## TEXT PROVIDED
----

Re: [PATCH v2 02/22] PCI: Add API to track PCI devices preserved across Live Update

Pranjal Shrivastava Tue, 24 Feb 2026 11:09:47 -0800

On Tue, Feb 24, 2026 at 07:02:56PM +0000, Pranjal Shrivastava wrote:
> On Tue, Feb 24, 2026 at 09:33:28AM -0800, David Matlack wrote:
> > On Tue, Feb 24, 2026 at 1:18 AM Pranjal Shrivastava <[email protected]> 
> > wrote:
> > > On Thu, Jan 29, 2026 at 09:24:49PM +0000, David Matlack wrote:
> > > > + * Copyright (c) 2025, Google LLC.
> > >
> > > Nit: Should these be 2026 now?
> > 
> > Yes! Thanks for catching that.
> > 
> > > > +int pci_liveupdate_outgoing_preserve(struct pci_dev *dev)
> > > > +{
> > > > +     struct pci_dev_ser new = INIT_PCI_DEV_SER(dev);
> > > > +     struct pci_ser *ser;
> > > > +     int i, ret;
> > > > +
> > > > +     /* Preserving VFs is not supported yet. */
> > > > +     if (dev->is_virtfn)
> > > > +             return -EINVAL;
> > > > +
> > > > +     guard(mutex)(&pci_flb_outgoing_lock);
> > > > +
> > > > +     if (dev->liveupdate_outgoing)
> > > > +             return -EBUSY;
> > > > +
> > > > +     ret = liveupdate_flb_get_outgoing(&pci_liveupdate_flb, (void 
> > > > **)&ser);
> > > > +     if (ret)
> > > > +             return ret;
> > > > +
> > > > +     if (ser->nr_devices == ser->max_nr_devices)
> > > > +             return -E2BIG;
> > >
> > > I'm wondering how (or if) this handles hot-plugged devices?
> > > max_nr_devices is calculated based on for_each_pci_dev at the time of
> > > the first preservation.. what happens if a device is hotplugged after
> > > the first device is preserved but before the second one is, does
> > > max_nr_devices become stale? Since ser->max_nr_devices will not reflect
> > > the actual possible device count, potentially leading to an unnecessary
> > > -E2BIG failure?
> > 
> > Yes, it's possible to run out space to preserve devices if devices are
> > hot-plugged and then preserved. But I think it's better to defer
> > handling such a use-case exists (unless you see an obvious simple
> > solution). So far I am not seeing preserving hot-plugged devices
> > across Live Update as a high priority use-case to support.
> > 
> 
> Ack. If we aren't supporting preservation for hot-plug at this point.
> Let's mention that somewhere? Maybe just a little comment or the kdoc?
> 
> > > > +u32 pci_liveupdate_incoming_nr_devices(void)

----

## LISTING
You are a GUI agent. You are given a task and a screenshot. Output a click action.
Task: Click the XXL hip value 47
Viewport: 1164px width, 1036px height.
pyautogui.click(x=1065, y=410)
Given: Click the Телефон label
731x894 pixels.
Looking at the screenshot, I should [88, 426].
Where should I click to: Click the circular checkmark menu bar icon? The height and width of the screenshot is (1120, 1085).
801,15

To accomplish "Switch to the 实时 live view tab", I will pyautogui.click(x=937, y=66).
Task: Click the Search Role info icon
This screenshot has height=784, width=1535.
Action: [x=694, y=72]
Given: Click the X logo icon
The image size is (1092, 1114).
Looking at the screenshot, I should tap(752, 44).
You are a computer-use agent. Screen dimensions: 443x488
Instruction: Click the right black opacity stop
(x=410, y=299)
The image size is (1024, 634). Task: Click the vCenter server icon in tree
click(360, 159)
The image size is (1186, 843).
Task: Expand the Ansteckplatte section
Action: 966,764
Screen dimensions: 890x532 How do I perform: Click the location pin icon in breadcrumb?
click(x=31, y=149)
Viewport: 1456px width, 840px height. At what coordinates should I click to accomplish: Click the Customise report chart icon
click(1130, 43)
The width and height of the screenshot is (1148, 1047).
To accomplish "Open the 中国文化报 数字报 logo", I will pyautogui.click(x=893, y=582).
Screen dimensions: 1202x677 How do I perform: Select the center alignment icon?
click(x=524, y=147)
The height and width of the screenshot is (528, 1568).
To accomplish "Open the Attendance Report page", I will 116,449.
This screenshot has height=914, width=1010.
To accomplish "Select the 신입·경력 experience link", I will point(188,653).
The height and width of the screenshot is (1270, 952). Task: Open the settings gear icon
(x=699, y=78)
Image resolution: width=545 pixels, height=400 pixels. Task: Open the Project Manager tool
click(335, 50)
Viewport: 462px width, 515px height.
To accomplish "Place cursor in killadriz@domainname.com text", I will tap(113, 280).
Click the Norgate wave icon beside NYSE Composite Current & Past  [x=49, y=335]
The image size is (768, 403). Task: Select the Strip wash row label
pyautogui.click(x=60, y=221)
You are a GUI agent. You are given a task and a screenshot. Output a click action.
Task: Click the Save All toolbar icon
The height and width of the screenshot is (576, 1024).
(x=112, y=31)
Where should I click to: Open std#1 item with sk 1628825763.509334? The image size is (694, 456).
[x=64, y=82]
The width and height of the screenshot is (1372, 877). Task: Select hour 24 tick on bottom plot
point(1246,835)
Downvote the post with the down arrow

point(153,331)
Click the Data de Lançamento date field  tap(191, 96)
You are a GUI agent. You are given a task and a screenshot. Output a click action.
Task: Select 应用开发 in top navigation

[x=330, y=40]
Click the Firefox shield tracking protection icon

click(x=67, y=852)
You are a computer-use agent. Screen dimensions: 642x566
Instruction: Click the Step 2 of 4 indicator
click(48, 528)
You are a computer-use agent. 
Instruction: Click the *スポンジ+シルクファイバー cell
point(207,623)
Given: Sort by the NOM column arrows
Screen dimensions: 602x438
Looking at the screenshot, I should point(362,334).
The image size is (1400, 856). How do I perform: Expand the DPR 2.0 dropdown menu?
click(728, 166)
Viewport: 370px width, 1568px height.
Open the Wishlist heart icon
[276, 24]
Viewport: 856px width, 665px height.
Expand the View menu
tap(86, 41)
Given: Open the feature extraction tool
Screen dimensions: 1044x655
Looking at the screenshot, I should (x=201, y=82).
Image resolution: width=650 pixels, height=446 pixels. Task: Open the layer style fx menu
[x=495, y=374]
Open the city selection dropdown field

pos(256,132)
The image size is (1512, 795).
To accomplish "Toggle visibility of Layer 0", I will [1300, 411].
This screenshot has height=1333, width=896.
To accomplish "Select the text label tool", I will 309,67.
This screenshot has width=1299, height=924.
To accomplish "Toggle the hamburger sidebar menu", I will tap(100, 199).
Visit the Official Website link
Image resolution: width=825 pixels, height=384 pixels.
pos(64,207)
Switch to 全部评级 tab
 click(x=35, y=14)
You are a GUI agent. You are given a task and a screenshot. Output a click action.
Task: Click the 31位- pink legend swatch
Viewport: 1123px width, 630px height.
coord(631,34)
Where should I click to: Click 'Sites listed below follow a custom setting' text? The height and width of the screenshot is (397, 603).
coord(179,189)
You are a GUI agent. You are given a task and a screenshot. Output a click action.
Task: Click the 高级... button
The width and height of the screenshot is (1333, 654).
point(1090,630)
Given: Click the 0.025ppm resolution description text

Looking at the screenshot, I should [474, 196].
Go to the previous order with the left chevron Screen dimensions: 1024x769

----

## SET TASKS
1 - In the patch discussion, what does pci_liveupdate_outgoing_preserve return when the device is a VF?
2 - Please continue the patch discussion from its last line.
The listing comes from a different source than the patch discussion.

## THE RESULTS
1 - It returns -EINVAL, because preserving VFs is not supported yet.

2 -
> > > > +{
> > > > +     struct pci_ser *ser;
> > > > +     int ret;
> > > > +
> > > > +     ret = liveupdate_flb_get_incoming(&pci_liveupdate_flb, (void 
> > > > **)&ser);
> > > > +     if (ret)
> > > > +             return 0;
> > >
> > > Masking this error looks troubled, in the following patch, I see that
> > > the retval 0 is treated as a fresh boot, but the IOMMU mappings for that
> > > BDF might still be preserved? Which could lead to DMA aliasing issues,
> > > without a hint of what happened since we don't even log anything.
> > 
> > All fo the non-0 errors indicate there are 0 incoming devices at the
> > time of the call, so I think returning 0 is appropriate.
> > 
> >  - EOPNOTSUPP: Live Update is not enabled.
> >  - ENODATA: Live Update is finished (all incoming devices have been 
> > restored).
> >  - ENOTENT: No PCI data was preserved across the Live Update.
> >


The flb_retrive_one seems to call:

 err = flb->ops->retrieve(&args);

which could be anything honestly.. since the luo_core doesn't scream
about it, maybe the caller should?

Thanks,
Praan

> > None of these cover the case where an IOMMU mapping for BDF X is
> > preserved, but device X is not preserved. This is a case we should
> > handle in some way... but here is not that place.
> > 
> > >
> > > Maybe we could have something like the following:
> > >
> > > int pci_liveupdate_incoming_nr_devices(void)
> > > {
> > >         struct pci_ser *ser;
> > >         int ret;
> > >
> > >         ret = liveupdate_flb_get_incoming(&pci_liveupdate_flb, (void 
> > > **)&ser);
> > >         if (ret) {
> > >                 if (ret != -ENOENT)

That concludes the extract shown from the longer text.